→ SUPPLIED DATA:
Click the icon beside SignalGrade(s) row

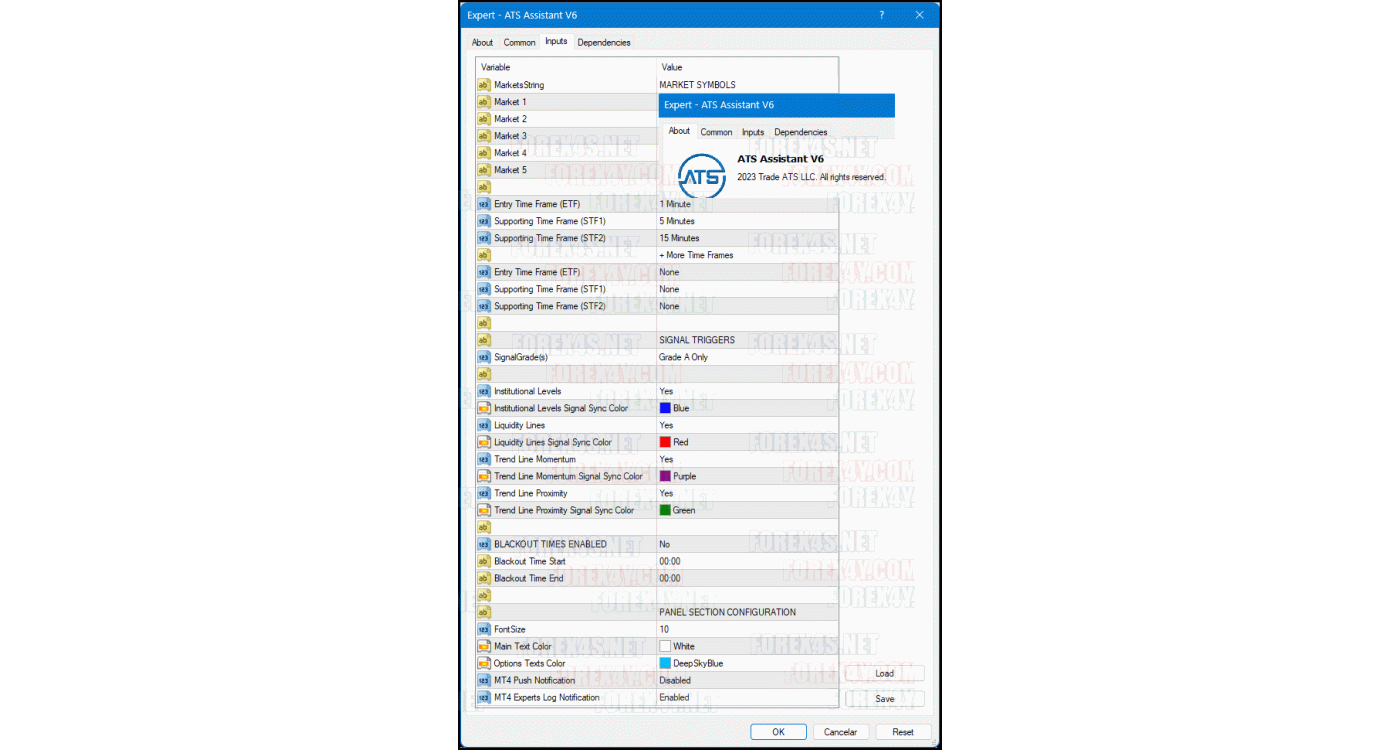484,357
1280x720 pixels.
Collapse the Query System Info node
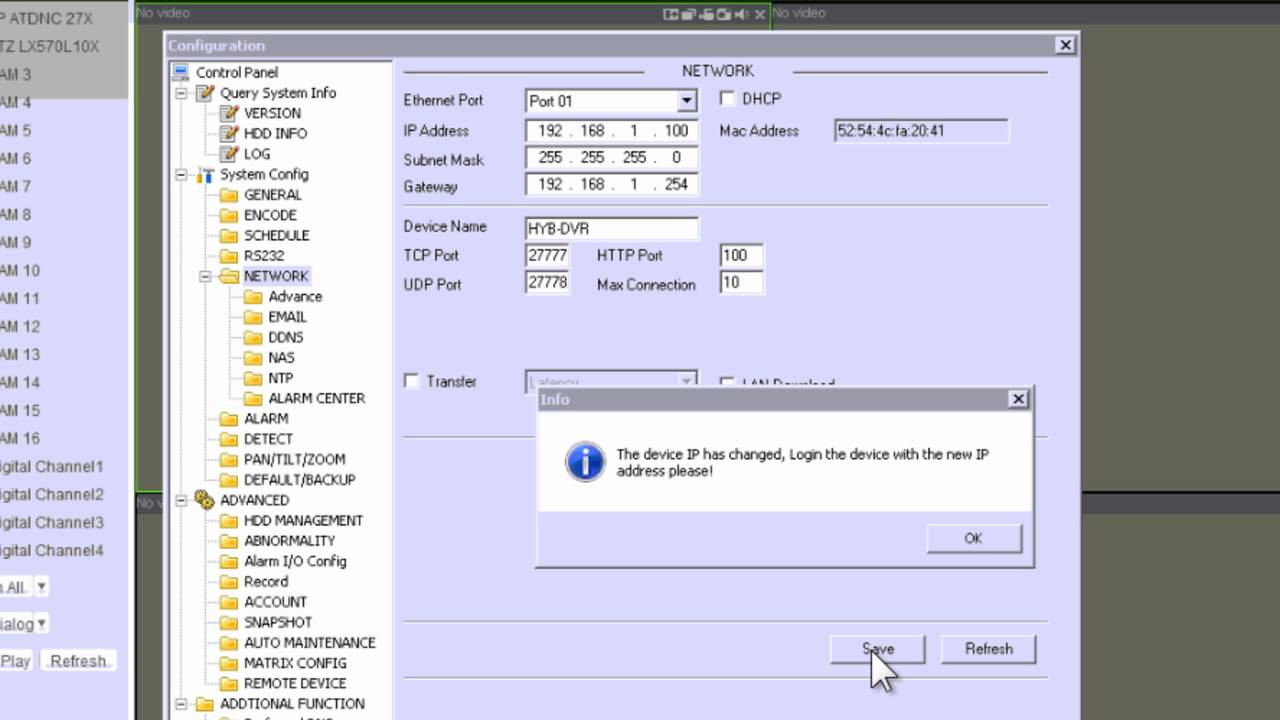point(181,93)
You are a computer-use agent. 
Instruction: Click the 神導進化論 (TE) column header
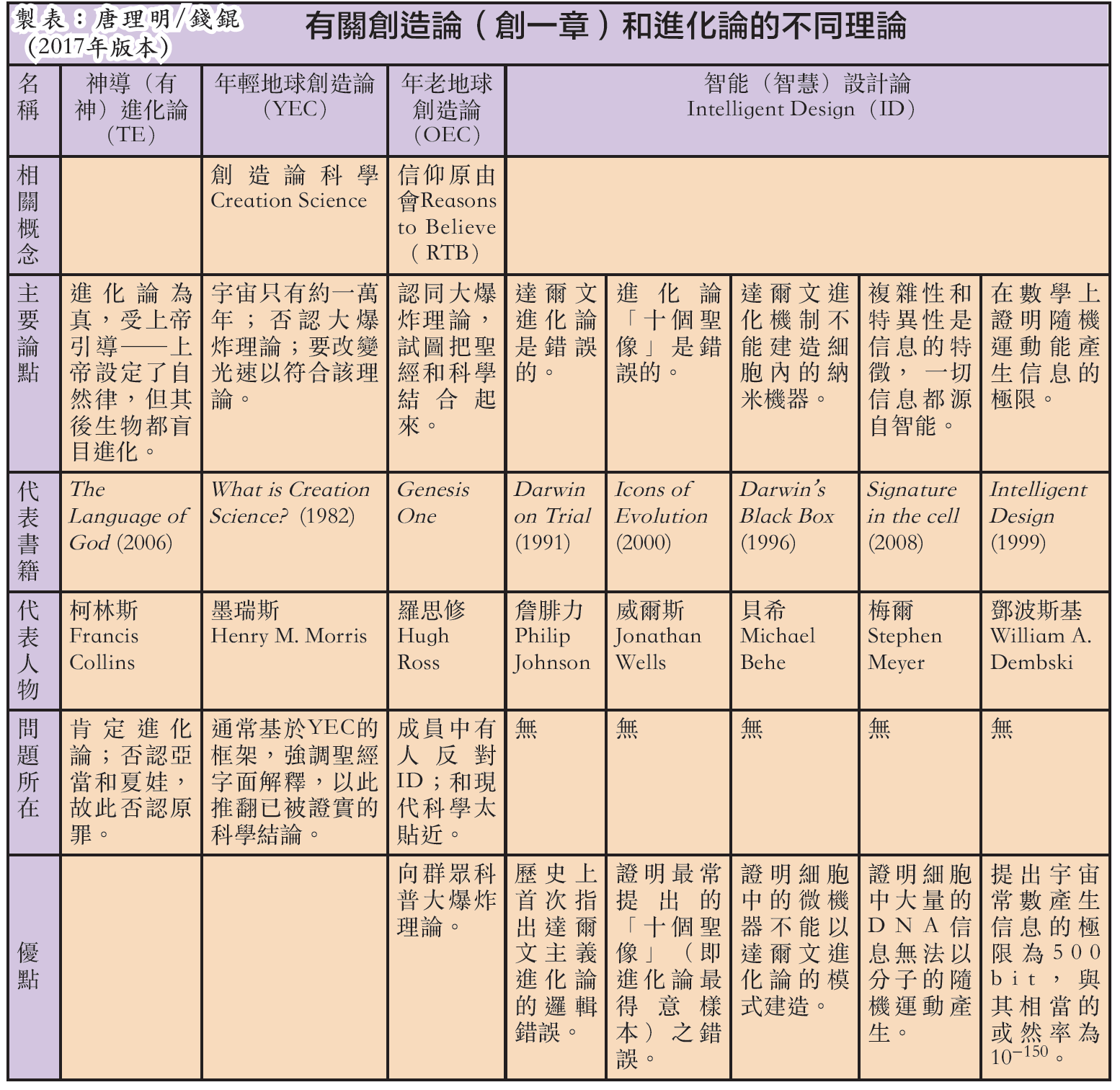[131, 110]
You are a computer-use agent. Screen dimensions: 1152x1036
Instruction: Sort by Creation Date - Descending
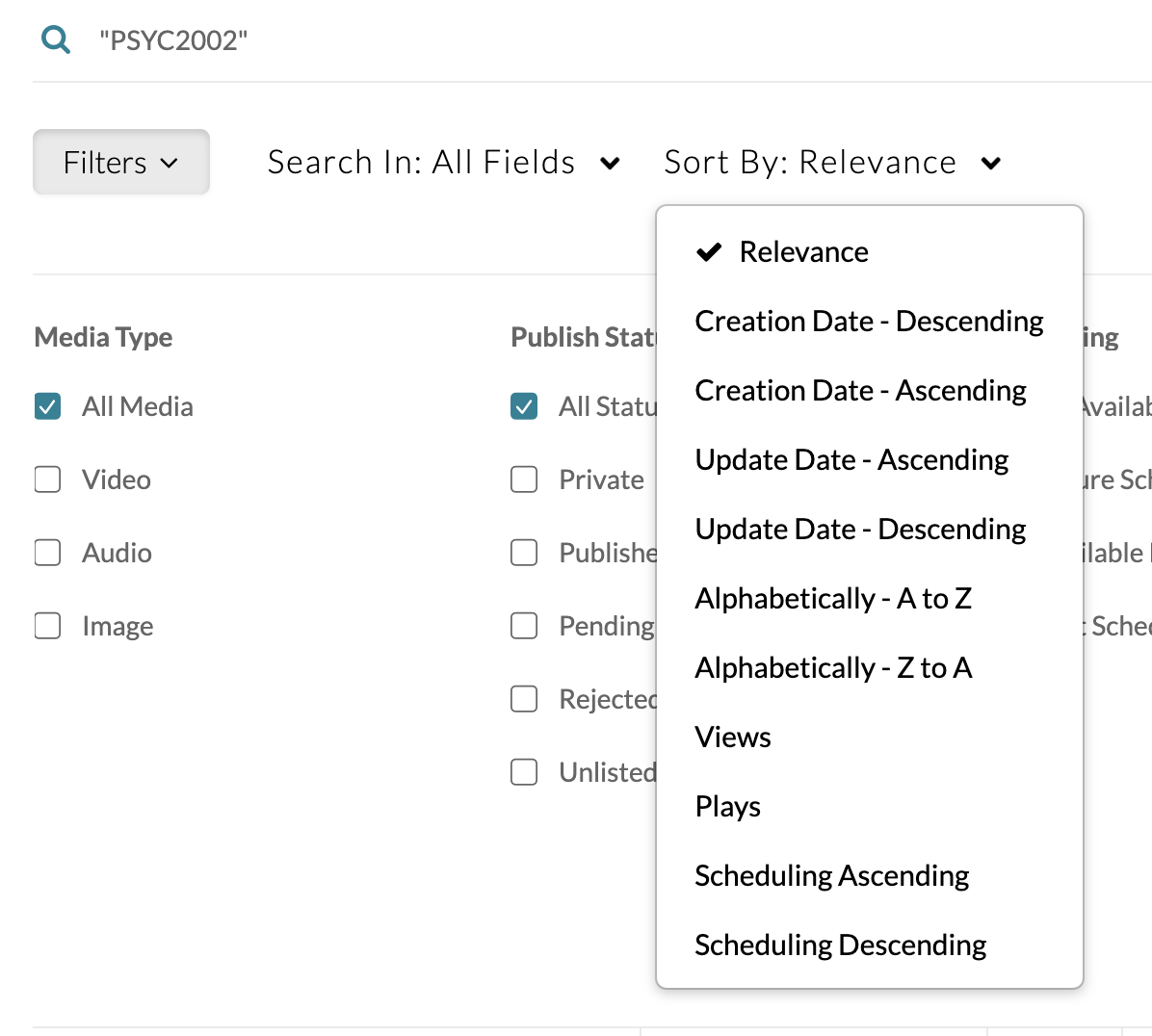click(869, 322)
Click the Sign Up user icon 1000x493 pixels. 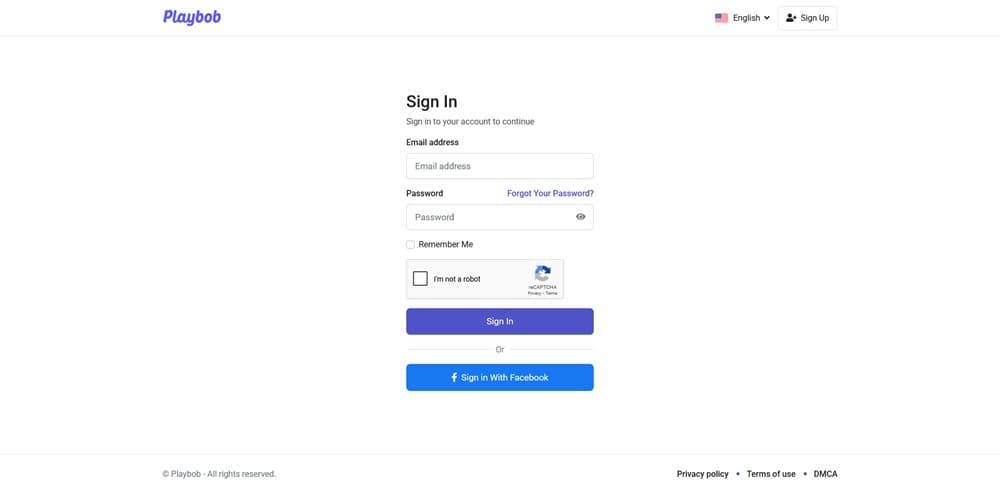pyautogui.click(x=791, y=18)
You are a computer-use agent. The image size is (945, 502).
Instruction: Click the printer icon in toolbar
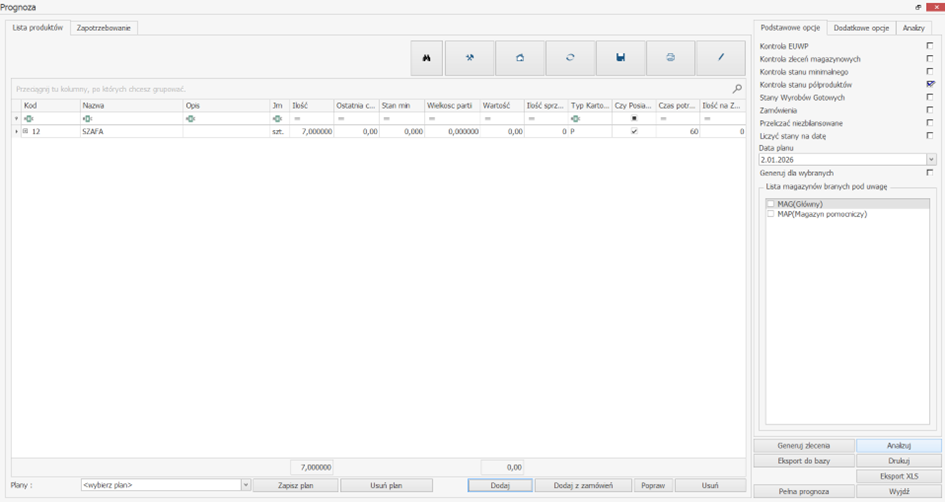(670, 58)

→ TASK DETAILS: Print exactly the lines between the line containing "You are a computer-use agent. The" and the last line of the entries above, including both, and nothing besides; skip the pictures.

→ FINAL ANSWER:
You are a computer-use agent. The image size is (945, 502).
Instruction: Click the printer icon in toolbar
(670, 58)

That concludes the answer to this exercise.